适用场景：适合做BI统计等（做每个时间段的聚合计算）

3. 滑动窗口

滑动窗口示意图

滑动窗口是固定窗口的更广义的一种形式，滑动窗口由固定的窗口长度和滑动间隔组成

窗口长度固定，数据可以有重叠

适用场景：对最近一个时间段内的统计（求某接口最近5min的失败率来决定是否要报警）。

4. 会话窗口

会话窗口示意图

由一系列事件组合一个指定时间长度的 timeout 间隙组成，也就是一段时间没有接收到新数据就会生成新的窗口

特点：时间无对齐

5. window API

滚动窗口（tumbling time windows） .timeWindow(Time size)

//滚动窗口的源码定义
public WindowedStream<T, KEY, TimeWindow> timeWindow(Time size) {
    if (environment.getStreamTimeCharacteristic() == 
            TimeCharacteristic.ProcessingTime) {
        // ProcessingTime 事件时间
        //带有时间语义的处理逻辑
        return window(TumblingProcessingTimeWindows.of(size));
    } else {
        //未带时间语义
        return window(TumblingEventTimeWindows.of(size));
    }
}

滑动窗口(sliding time window) .timeWindow(Time size, Time slide)

public WindowedStream<T, KEY, TimeWindow> timeWindow(Time size, Time slide) {
    if (environment.getStreamTimeCharacteristic() == 
                TimeCharacteristic.ProcessingTime) {
        return window(SlidingProcessingTimeWindows.of(size, slide));
    } else {
        return window(SlidingEventTimeWindows.of(size, slide));
    }
}

会话窗口（session window） .window(EventTimeSessionWindows.withGap(Time.seconds(10)))
滚动计数 .countWindow(size: Long)

def countWindow(size: Long): WindowedStream[T, K, GlobalWindow]=
{
    new WindowedStream(javaStream.countWin
    dow(size))
}

滑动计数 .countWindow(size: Long, slide: Long)
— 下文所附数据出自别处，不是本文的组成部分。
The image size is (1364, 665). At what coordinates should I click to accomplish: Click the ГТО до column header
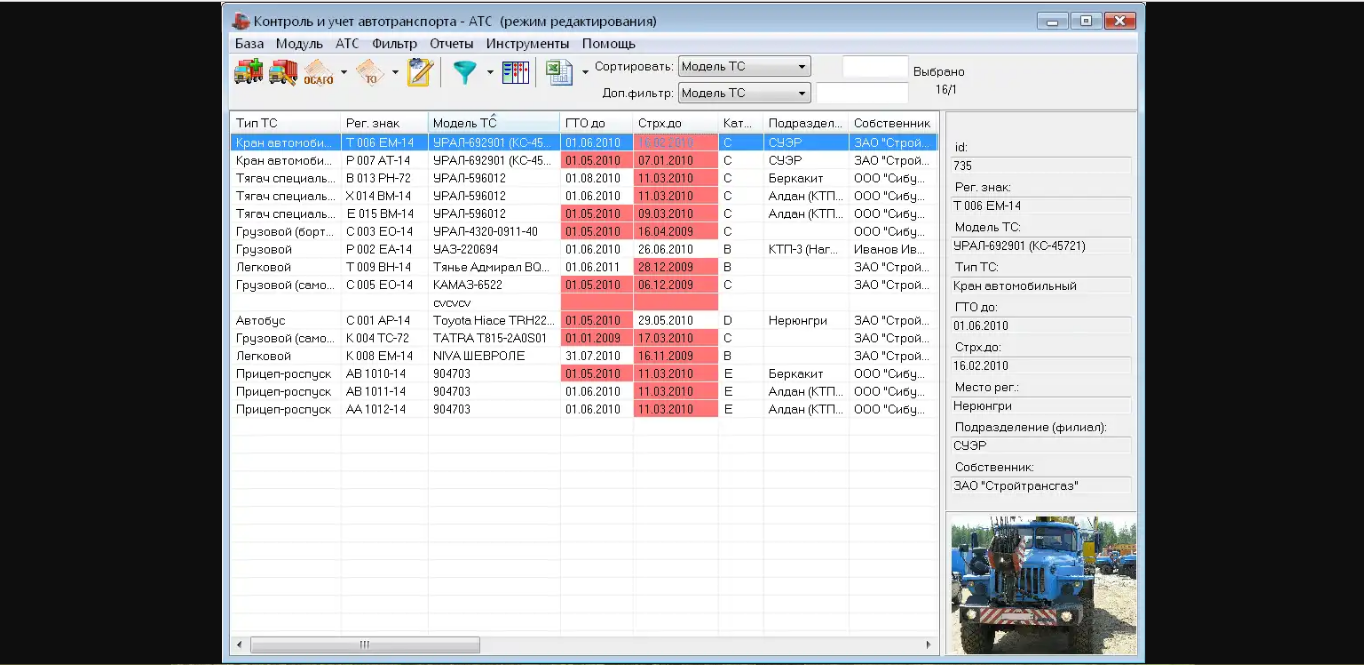tap(596, 123)
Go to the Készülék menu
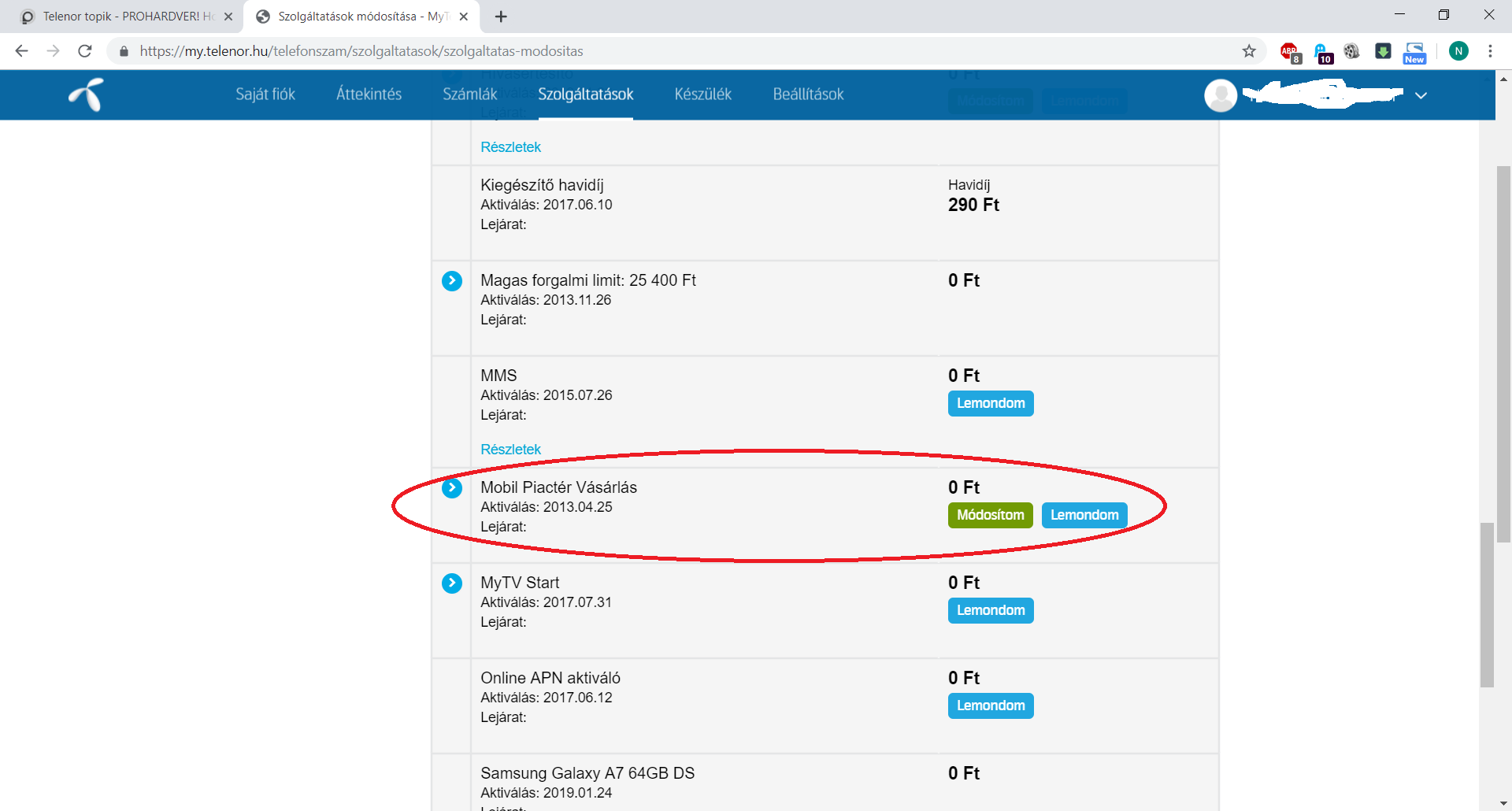Image resolution: width=1512 pixels, height=811 pixels. 702,94
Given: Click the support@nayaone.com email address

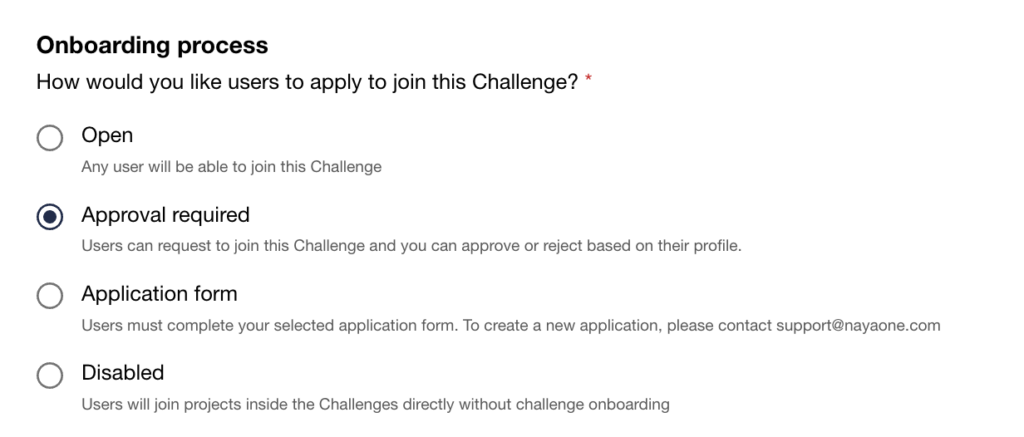Looking at the screenshot, I should (x=858, y=325).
def countWindow(size: Long, slide: Long): WindowedStream[T, K, GlobalWindow] = {
    new WindowedStream(javaStream.countWindow(size, slide))
}

6. 窗口函数

window function 定义了要对窗口中收集的数据做的计算操作，主要可以分为两类：

1. 增量聚合函数

每条数据到来，都进行计算，保持一个简单状态（省内存空间）常用的增量聚合函数

ReduceFunction

AggregateFunction

//AggregateFunction的定义
// * @param <IN>  The type of the values that are aggregated (input values)
// * @param <ACC> The type of the accumulator (intermediate aggregate state).
// * @param <OUT> The type of the aggregated result
AggregateFunction<IN, ACC, OUT>

实例

import com.atguigu.day2.{SensorReading, SensorSource}
import org.apache.flink.api.common.functions.AggregateFunction
import org.apache.flink.streaming.api.scala._
import org.apache.flink.streaming.api.windowing.time.Time

object AvgTempByAggregateFunction {
  def main(args: Array[String]): Unit = {
    val env = StreamExecutionEnvironment.getExecutionEnvironment
    env.setParallelism(1)

    val stream = env.addSource(new SensorSource)

    stream
      .keyBy(_.id)
      .timeWindow(Time.seconds(5))
      .aggregate(new AvgTempAgg)
      .print()

    env.execute()
  }

  //(一个key，一个窗口)对应一个累加器
  // 第一个泛型：流中元素的类型
  // 第二个泛型：累加器的类型，元组(传感器ID，来了多少条温度读数，来的温度读数的总和是多少)
  // 第三个泛型：增量聚合函数的输出类型，元组(传感器ID，窗口温度平均值)
  class AvgTempAgg extends AggregateFunction[SensorReading, (String, Long, Double), (String, Double)] {
    // 创建空累加器
    override def createAccumulator(): (String, Long, Double) = ("", 0L, 0.0)

    // 聚合逻辑是什么
    override def add(value: SensorReading, accumulator: (String, Long, Double)): (String, Long, Double) = {
      (value.id, accumulator._2 + 1, accumulator._3 + value.temperature)
    }

    // 窗口闭合时，输出的结果是什么？
    override def getResult(accumulator: (String, Long, Double)): (String, Double) = {
      (accumulator._1, accumulator._3 / accumulator._2)
    }

    // 两个累加器合并的逻辑是什么？
    override def merge(a: (String, Long, Double), b: (String, Long, Double)): (String, Long, Double) = {
      (a._1, a._2 + b._2, a._3 + b._3)
    }
  }
}

2. 全窗口函数

ProcessWindowFunction 先把窗口所有数据收集起来，等到计算的时候会遍历所有数据源码定义

  /* @tparam IN The type of the input value.
  * @tparam OUT The type of the output value.
  * @tparam KEY The type of the key.
  * @tparam W The type of the window.
  */
 ProcessWindowFunction[IN, OUT, KEY, W <: Window]

实例

import com.atguigu.day2.{SensorReading, SensorSource}
import org.apache.flink.streaming.api.scala._
import org.apache.flink.streaming.api.scala.function.ProcessWindowFunction
import org.apache.flink.streaming.api.windowing.time.Time
import org.apache.flink.streaming.api.windowing.windows.TimeWindow
import org.apache.flink.util.Collector

object AvgTempByProcessWindowFunction {

  case class AvgInfo(id: String, avgTemp: Double, windowStart: Long, windowEnd: Long)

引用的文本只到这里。